- **What you are asked to do**
Look through the material beneath and copy each line with the word "computer".

►

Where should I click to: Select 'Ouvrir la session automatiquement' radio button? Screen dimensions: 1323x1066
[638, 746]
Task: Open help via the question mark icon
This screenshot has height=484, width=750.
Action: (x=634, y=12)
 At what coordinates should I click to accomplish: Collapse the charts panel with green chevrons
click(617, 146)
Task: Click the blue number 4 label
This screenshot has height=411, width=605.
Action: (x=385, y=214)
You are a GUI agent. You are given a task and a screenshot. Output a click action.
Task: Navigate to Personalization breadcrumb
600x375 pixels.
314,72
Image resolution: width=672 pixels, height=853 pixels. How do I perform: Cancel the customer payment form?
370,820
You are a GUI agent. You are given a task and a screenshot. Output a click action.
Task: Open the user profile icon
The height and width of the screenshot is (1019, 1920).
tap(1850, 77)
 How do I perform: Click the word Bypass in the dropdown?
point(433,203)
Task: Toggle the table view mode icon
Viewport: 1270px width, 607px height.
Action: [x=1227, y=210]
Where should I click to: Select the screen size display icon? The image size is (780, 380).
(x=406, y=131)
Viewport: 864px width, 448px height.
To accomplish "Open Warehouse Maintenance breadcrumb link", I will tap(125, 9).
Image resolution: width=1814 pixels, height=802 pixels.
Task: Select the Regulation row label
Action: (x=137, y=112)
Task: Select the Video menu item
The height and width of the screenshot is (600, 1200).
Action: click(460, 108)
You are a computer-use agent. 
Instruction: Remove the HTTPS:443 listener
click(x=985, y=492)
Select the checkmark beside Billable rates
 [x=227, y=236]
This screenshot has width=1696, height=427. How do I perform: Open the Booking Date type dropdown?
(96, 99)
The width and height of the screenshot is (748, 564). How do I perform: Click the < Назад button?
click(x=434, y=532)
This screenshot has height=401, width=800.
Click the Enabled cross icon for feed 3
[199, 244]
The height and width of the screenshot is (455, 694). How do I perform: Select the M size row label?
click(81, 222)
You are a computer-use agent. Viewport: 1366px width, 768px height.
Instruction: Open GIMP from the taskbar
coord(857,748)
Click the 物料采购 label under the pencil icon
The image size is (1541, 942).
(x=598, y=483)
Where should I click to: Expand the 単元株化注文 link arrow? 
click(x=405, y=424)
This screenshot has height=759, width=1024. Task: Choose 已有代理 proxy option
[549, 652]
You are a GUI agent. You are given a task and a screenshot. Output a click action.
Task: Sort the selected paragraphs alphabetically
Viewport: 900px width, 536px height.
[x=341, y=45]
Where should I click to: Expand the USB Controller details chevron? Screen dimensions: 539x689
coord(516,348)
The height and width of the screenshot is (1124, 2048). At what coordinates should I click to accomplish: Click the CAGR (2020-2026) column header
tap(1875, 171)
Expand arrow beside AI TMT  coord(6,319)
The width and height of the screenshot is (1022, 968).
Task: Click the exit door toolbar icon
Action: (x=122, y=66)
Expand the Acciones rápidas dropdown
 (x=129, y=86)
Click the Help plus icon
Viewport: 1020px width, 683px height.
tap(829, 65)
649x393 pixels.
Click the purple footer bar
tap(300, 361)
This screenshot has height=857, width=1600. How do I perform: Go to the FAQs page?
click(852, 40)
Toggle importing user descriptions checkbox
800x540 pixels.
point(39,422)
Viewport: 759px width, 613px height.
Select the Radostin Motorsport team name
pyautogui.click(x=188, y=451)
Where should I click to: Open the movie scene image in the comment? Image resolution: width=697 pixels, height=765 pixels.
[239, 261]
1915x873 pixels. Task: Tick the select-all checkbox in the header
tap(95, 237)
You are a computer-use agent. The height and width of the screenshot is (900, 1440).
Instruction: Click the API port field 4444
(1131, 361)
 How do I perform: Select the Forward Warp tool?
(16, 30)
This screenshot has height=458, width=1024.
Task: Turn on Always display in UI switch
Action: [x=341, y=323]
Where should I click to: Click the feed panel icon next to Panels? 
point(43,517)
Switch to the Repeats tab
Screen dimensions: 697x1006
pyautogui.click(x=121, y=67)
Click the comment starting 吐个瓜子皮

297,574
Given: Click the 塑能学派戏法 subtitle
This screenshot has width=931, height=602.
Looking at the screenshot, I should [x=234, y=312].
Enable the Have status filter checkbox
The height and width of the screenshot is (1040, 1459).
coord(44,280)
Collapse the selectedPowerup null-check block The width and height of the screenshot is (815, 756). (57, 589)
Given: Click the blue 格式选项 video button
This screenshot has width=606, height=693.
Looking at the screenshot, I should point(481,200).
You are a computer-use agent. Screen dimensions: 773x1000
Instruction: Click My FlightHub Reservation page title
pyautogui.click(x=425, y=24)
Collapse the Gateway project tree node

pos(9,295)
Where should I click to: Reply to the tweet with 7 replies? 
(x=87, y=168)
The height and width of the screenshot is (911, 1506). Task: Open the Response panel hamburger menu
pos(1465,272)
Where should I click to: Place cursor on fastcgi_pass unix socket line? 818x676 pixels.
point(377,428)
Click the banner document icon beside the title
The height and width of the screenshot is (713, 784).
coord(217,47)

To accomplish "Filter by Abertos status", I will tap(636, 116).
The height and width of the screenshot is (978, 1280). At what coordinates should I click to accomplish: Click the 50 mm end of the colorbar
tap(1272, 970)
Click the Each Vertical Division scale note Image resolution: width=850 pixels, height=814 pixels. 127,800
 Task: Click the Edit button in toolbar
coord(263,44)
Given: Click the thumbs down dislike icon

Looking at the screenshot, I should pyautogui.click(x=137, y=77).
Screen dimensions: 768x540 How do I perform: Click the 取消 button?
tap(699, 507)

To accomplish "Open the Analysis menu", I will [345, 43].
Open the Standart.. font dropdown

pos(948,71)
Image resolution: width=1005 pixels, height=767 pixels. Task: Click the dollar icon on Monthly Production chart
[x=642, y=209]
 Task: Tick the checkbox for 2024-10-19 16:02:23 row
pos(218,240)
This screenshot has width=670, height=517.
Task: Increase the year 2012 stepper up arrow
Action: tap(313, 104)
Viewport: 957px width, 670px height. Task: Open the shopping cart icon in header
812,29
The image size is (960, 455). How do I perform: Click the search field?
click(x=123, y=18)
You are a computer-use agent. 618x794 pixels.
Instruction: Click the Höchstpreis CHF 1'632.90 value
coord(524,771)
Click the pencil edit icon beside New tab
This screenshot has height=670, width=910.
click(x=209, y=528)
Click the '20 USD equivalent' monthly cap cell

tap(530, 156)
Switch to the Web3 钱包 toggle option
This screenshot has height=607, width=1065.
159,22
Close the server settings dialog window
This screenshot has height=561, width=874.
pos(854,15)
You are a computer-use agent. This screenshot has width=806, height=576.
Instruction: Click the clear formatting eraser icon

◄

- **Finished exercise**
You are a computer-use agent. 
You are a computer-use agent. Viewport: 1366px width, 768px height.
You are a computer-use agent. The height and width of the screenshot is (900, 1440).
You are a computer-use agent. Screen dimensions: 773x1000
You are a computer-use agent. 618x794 pixels.
You are a computer-use agent. This screenshot has width=806, height=576.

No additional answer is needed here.